COMMENTARY: Tony Blair’s public/private Catholicism

c. 2008 Religion News Service (UNDATED) Former British Prime Minister Tony Blair, whose government supported embryonic stem cell research and resisted strengthening laws against abortion, joined the Catholic church just before Christmas at a private Mass celebrated by Cardinal Cormac Murphy-O’Connor. Blair has not publicly repudiated any of his positions. Nor need he. He is […]

c. 2008 Religion News Service

(UNDATED) Former British Prime Minister Tony Blair, whose government supported embryonic stem cell research and resisted strengthening laws against abortion, joined the Catholic church just before Christmas at a private Mass celebrated by Cardinal Cormac Murphy-O’Connor.

Blair has not publicly repudiated any of his positions. Nor need he. He is a private citizen now.


But Blair apparently holds, or at least held, positions well at odds with Catholic teaching. Blair met with Pope Benedict XVI shortly before stepping down last June, ostensibly in a farewell courtesy call. In the reportedly chilly meeting, Benedict frankly discussed Blair government’s support of same-sex marriage, gay adoption, abortion, and embryonic stem cell research. A few days later, Blair stepped down, and his presumed “personally opposed” positions became truly personal.

Blair’s public record conflicts with Catholicism, but much of it conflicts with Anglicanism as well. Anglicanism restricts, and Catholicism outlaws, abortion and embryonic stem cell research _ unfortunately with little effect in the United Kingdom. In Britain, abortion is widespread and so-called “therapeutic cloning” _ creating embryos to destroy them for their stem cells _ is allowed.

Blair’s government supported British scientists’ failed attempts at human cloning for more than three years. (It does not seem to work. The widely-touted South Korean human cloning “success” turned out to be faked.)

And we cannot forget that Blair’s government also supported embryonic stem cell research of the weirdest sort _ inserting the nuclear material of human cells into cow eggs _ which hopefully will not work any better.

Undeterred by scientific failure, the Brits carry on. As Queen Elizabeth II promised in her speech before the State Opening of the Parliament last November, “A Bill will be brought forward to reform the regulation of human embryology and to ensure that Britain remains at the forefront of medical research.” That includes creating something part-cow and part-human.

Why could Blair (then an Anglican) not have said something _ anything _ remotely Christian about that idea when it was discussed before he left office? It would not have been so startling. Blair was always known to be religious. Some say that’s why he and President Bush get along so well.

Blair never really discussed religion while in office; his spokesman once said “we don’t do God.” Blair since explained “you talk about it in our system and, frankly, people do think you’re a nutter.”


Mr.
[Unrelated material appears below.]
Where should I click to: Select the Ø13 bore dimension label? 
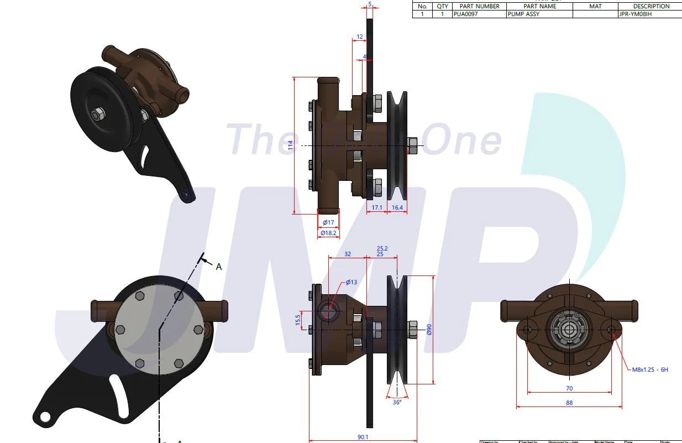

Blair, were you a “nutter” when you said (or at least seem to have said) that God would be the judge of your decision to send troops to Iraq? And were you a “nutter” when you said (or at least seem to have said) that you prayed over that decision? Forgive me, Mr. Blair, I just don’t get it.
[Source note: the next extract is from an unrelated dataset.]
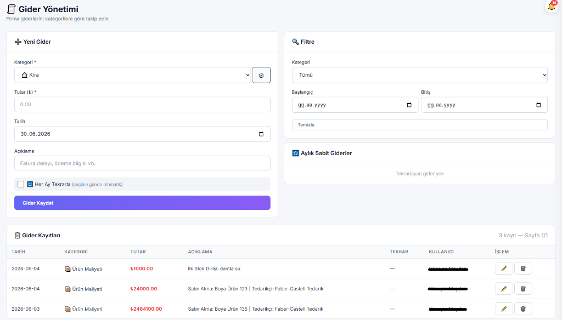Open calendar picker in Tarih field
The height and width of the screenshot is (320, 562).
coord(261,134)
You have traded Anglicanism for Catholicism _ not exactly a quantum leap, but different all the same. You believe religion is important. Perhaps you agree with the late Protestant theologian, Paul Tillich, who wrote: “Religion is the state of being grasped by an ultimate concern, a concern which qualifies all other concerns as preliminary and which itself contains the answer to the question of a meaning of our life.”

Well, I think creating and destroying human life fall in the “ultimate concern” department. It is good that you prayed about Iraq. You prayed. You acted. You spoke.
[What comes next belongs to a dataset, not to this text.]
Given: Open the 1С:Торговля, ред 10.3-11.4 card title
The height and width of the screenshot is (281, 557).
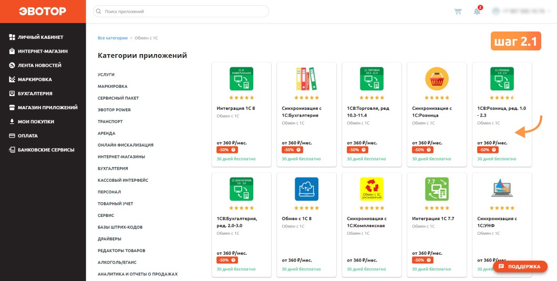Looking at the screenshot, I should 368,111.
Would you ever think (at least) and even pray about human cloning? About human-animal cloning? I suspect you will recognize it is all quite creepy.

You are a private citizen, but you still give a lot of speeches. And you are now a public Catholic. I think if you speak publicly about these centrally Catholic issues, people might listen. And no one will think you are a “nutter.”

(Phyllis Zagano is senior research associate-in-residence at Hofstra University and author of several books in Catholic Studies.)